I find no reason to interfere with the sentence. I have perused the probation officer’s report. The appellant denied commission of the offence despite having been lawfully convicted. This demonstrates the fact that he was not remorseful. A none custodial sentence like probation is supposed to give the offender an opportunity to reform. The appellant has denied the charge. A sentence on probation would therefore not serve the intended purpose. I find that the sentence imposed was proper in the circumstances and I therefore find no reason to interfere with it.
Whether the charge sheet was defective
The accused was charged with defilement contrary to Section 8(1)(3) of the Sexual Offences Act. The section provides:-
(1) “A person who commits an act which causes penetration with a child is guilty of an offence termed defilement.
(3) A person who commits an offence of defilement with a child between the age of twelve and fifteen years is liable upon conviction
to imprisonment for a term of not less than twenty years.”

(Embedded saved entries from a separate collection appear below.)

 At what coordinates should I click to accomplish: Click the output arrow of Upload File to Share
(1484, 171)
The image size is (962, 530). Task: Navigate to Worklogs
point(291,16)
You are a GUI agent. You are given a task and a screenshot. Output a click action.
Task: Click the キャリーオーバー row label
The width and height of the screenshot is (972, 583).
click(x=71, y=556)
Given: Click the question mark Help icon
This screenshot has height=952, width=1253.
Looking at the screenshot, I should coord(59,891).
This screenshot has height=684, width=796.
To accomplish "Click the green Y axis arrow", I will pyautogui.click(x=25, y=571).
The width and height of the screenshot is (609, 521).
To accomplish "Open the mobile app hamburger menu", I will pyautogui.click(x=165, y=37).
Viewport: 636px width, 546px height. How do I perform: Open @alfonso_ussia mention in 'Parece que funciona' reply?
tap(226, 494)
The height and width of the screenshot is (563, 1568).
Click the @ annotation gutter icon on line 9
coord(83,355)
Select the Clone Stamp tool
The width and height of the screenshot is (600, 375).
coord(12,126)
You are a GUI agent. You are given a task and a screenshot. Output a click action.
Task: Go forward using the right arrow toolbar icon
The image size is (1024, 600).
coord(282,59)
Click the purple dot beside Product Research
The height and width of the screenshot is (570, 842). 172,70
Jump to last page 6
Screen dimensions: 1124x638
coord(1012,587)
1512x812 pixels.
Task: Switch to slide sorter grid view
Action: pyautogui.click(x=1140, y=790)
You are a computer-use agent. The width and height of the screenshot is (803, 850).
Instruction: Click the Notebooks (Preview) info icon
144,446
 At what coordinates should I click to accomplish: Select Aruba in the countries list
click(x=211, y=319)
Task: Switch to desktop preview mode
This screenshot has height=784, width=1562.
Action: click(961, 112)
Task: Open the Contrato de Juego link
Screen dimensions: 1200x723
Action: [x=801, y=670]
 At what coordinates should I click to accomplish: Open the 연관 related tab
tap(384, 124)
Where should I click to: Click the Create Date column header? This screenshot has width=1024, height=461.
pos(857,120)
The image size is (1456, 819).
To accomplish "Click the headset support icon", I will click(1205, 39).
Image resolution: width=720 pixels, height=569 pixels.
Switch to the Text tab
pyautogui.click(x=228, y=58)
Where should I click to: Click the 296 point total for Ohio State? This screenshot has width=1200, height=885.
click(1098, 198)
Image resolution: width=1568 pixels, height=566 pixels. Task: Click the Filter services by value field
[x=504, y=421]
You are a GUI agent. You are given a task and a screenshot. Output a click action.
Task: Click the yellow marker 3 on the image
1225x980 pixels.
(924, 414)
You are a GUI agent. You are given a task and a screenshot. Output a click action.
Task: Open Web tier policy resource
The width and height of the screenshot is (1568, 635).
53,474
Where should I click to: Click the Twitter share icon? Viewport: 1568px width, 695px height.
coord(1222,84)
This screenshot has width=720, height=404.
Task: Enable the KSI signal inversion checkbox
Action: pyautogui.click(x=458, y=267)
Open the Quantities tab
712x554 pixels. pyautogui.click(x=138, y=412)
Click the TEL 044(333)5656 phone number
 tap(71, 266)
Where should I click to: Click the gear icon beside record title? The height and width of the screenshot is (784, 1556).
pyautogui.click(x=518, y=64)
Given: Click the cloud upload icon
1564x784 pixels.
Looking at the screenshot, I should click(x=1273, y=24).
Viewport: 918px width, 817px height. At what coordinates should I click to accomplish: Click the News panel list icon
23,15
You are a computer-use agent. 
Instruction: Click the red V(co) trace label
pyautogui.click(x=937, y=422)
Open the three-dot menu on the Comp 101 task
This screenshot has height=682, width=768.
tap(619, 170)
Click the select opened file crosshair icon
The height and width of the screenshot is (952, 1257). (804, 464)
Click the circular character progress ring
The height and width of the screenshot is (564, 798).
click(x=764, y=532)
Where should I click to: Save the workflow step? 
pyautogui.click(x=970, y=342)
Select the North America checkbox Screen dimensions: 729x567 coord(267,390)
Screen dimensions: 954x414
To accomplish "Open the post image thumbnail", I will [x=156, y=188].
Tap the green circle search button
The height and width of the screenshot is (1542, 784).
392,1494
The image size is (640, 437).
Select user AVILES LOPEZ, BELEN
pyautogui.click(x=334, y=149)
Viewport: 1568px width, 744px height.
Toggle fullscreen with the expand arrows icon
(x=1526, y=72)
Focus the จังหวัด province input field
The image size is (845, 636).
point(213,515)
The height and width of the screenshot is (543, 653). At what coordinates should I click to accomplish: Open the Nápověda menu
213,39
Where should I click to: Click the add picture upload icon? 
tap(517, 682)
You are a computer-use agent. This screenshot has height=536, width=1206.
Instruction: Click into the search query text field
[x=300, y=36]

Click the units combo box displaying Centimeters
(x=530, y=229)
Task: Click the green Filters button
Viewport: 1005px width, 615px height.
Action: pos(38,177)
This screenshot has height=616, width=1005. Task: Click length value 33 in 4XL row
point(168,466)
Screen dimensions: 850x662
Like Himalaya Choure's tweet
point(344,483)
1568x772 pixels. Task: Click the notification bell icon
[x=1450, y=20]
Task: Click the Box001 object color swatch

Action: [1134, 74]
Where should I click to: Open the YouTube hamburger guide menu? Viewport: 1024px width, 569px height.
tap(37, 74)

The applicant did not tender submissions on this ground. Section 382 of the Criminal Procedure Code (Cap 75 Laws of Kenya) provides as follows:
“Subject to the provisions hereinbefore contained, no finding,
sentence or order passed by a court of competent jurisdiction shall
be reversed or altered on appeal or revision on account of an error,
omission or irregularity in the complaint, summons, warrant, charge,
proclamation, order, judgment or other proceedings before or during
the trial or in any inquiry or other proceedings under this Code, unless
the error, omission or irregularity has occasioned a failure of justice:
Provided that in determining whether an error, omission or
irregularity has occasioned a failure of justice the court shall have regard
to the question whether the objection could and should have been raised
at an earlier stage in the proceedings”
If the accused raises an issue of defects on the charge, he is supposed to show that a miscarriage of justice or prejudice has been occasioned. The section under which the accused was charged provides for a minimum sentence of twenty years. The sentence passed on the appellant is the one provided under the law.
I find that the conviction and sentence by the trial magistrate was safe. I find no reason to interfere with the conviction and sentence. The appeal lacks merits and is dismissed.
DATED, SIGNED AND DELIVERED AT CHUKA THIS 7TH DAY OF FEBRUARY 2022.
Judgment has been read out in open court.